Lo pensó y luego negó con la cabeza.
—Puede que algo haya habido de eso, pero no es todo.
—Supongo que es de las que cobran nada más entrar.
—¿Y Dan Rolff? —preguntó.
—¿Quién es?
—Se supone que es su hermano, o su medio hermano o algo parecido. Y no lo es. Es un desgraciado... un tuberculoso. Vive con ella. Ella le mantiene. No le quiere ni nada. Sencillamente se lo encontró por ahí y se lo llevó a casa.
—¿Algo más?
—El tipo extremista ese con el que solía andar. No es muy probable que le sacaran mucho dinero.
—¿De qué extremista habla?
—Volvió aquí durante la huelga... Quint se llama.
—¿De modo que ella lo tenía en su lista?
—Se supone que esa fue la razón de que se quedara después de la huelga.
—¿De modo que sigue estando en su lista?
—No.

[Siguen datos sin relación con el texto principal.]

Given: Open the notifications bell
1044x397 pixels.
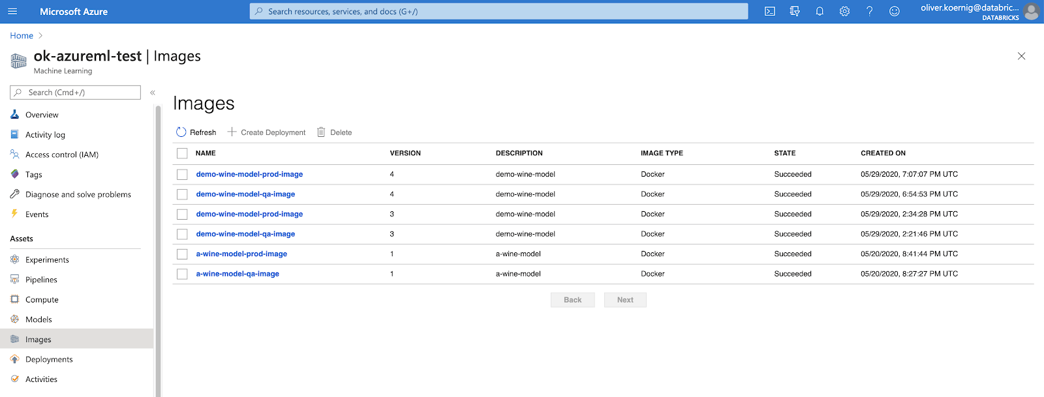Looking at the screenshot, I should pyautogui.click(x=820, y=11).
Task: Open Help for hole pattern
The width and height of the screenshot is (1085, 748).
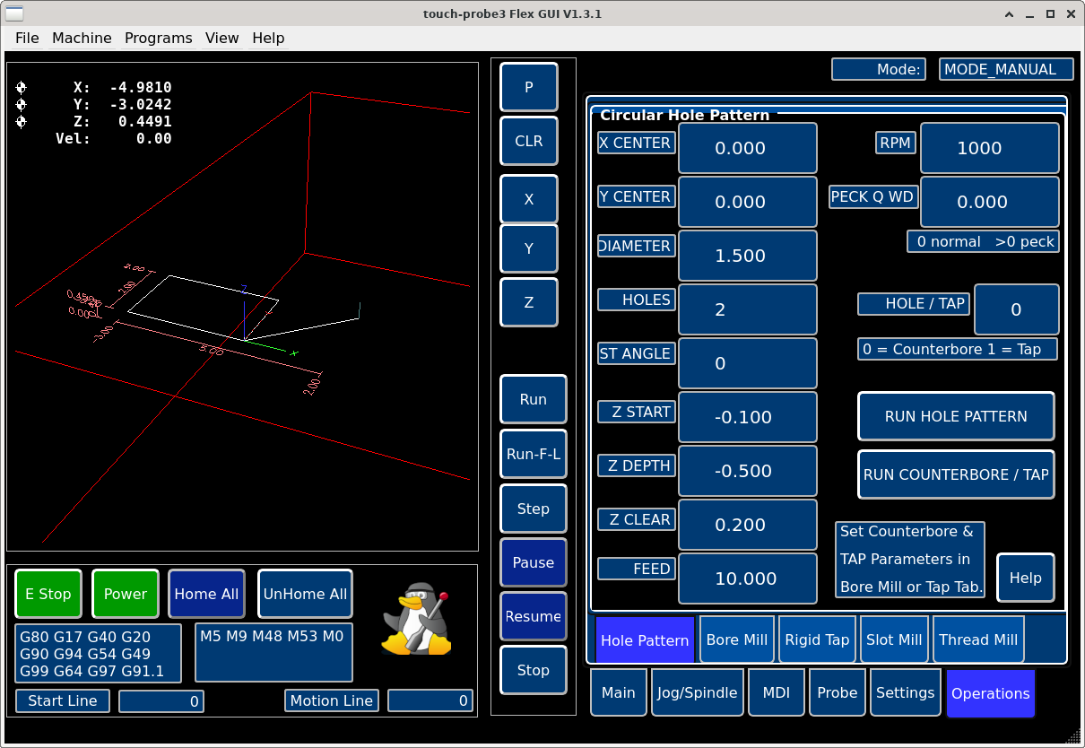Action: tap(1025, 578)
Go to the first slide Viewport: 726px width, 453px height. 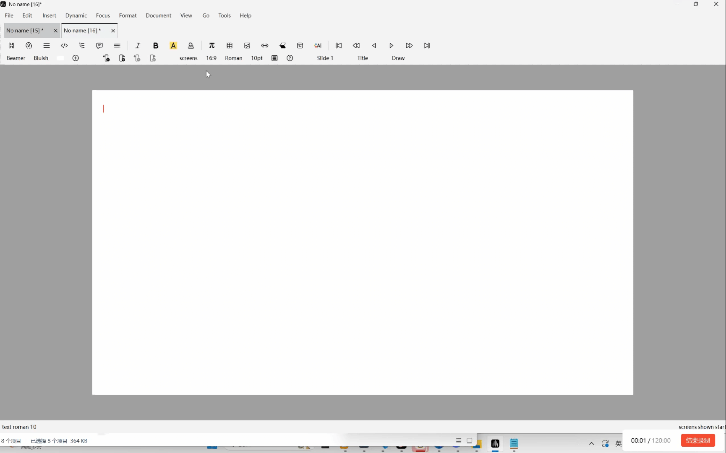pyautogui.click(x=339, y=46)
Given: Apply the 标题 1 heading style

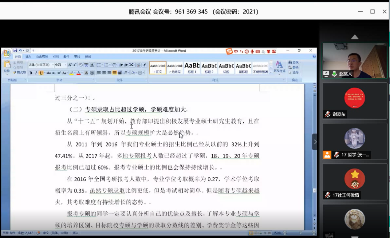Looking at the screenshot, I should tap(192, 67).

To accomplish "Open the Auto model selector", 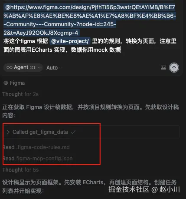I will tap(54, 68).
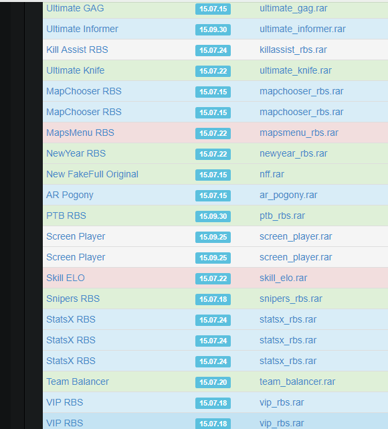Download the killassist_rbs.rar file
Viewport: 388px width, 429px height.
293,50
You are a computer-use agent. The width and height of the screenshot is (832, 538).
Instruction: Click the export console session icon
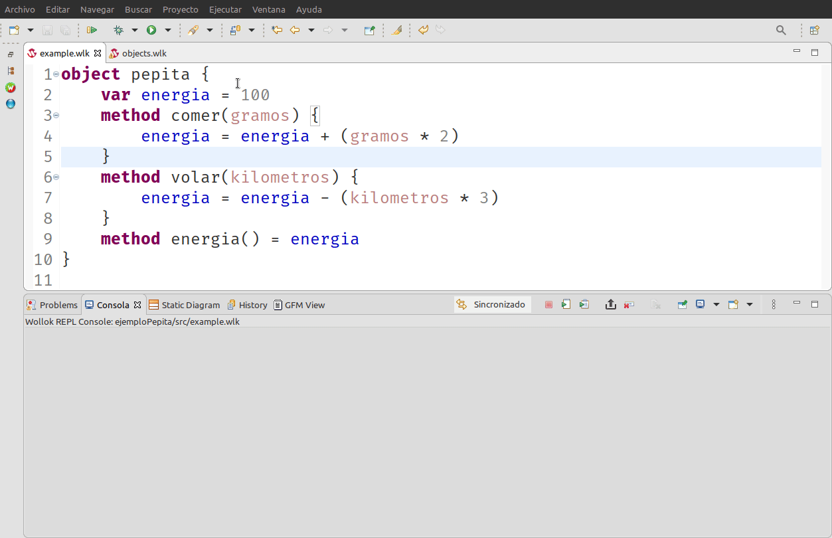(610, 305)
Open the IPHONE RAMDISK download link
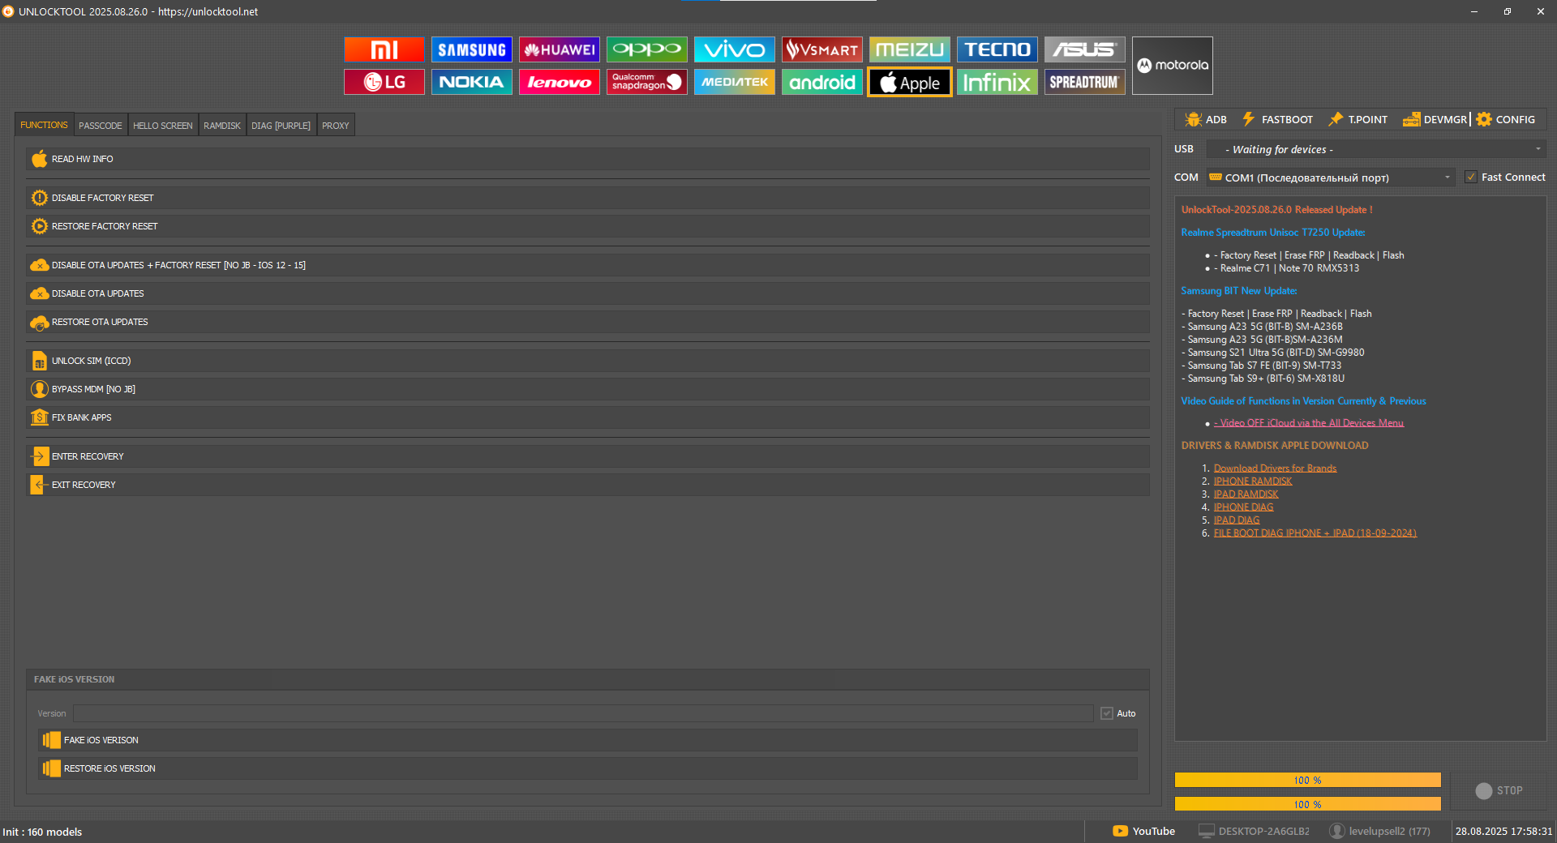1557x843 pixels. pyautogui.click(x=1252, y=481)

Dinah me contó que le tenía miedo. La había amenazado de muerte.
—Parece que ha tenido a todos cogidos antes o después —comenté.
—A todos los que quería —dijo, y lo dijo con absoluta seriedad.
—¿El último fue Donald Willsson?
—No lo sé —contestó—. No he oído nunca nada de ellos y nunca he visto nada. El comisario nos pidió que buscáramos algún cheque que él hubiera podido pasarle anteriormente, pero no encontramos nada. Y nadie recordó haber visto ninguno.
—¿Quién fue su último cliente, según usted?
—Últimamente la he visto por la ciudad bastante a menudo con un tipo llamado Thaler... tiene un par de garitos de juego. Le llaman Susurros. Seguramente habrá oído hablar de él.
A las ocho y media dejé al joven Albury y me dirigí al hotel Minero de Forest Street. A media manzana del hotel me encontré con Bill Quint.
—¡Hola! —le saludé—. Precisamente iba a verte.
Se me paró de frente, me miró de arriba abajo y gruñó:
—Así que eres un sabueso.
—Mala suerte —me quejé—. Vengo hasta aquí para colgarte y resulta que te ponen sobre aviso.
—¿Qué quieres averiguar ahora? —preguntó.
—Cosas sobre Donald Willsson. Le conociste, ¿no?
—Le conocí.
—¿Mucho?
—No.
—¿Qué te parecía?
Frunció sus labios grises, produjo un silbido como el de un trapo rasgándose y dijo:
—Un piojoso liberal.
—¿Conoces a Dinah Brand? —pregunté.
—La conozco —el cuello pareció encogérsele y engruesar más que nunca.
—¿Crees que ella mató a Willsson?
—No faltaba más. Eso es una apuesta segura.
—¿Ni tú tampoco?
—Demonios, sí —replicó—, los dos juntitos. ¿Alguna pregunta más?
—Sí, pero ahorraré saliva. No haces más que mentirme.
Regresé andando a Broadway, busqué un taxi y le dije al taxista que me llevara al 1232 de Hurricane Street.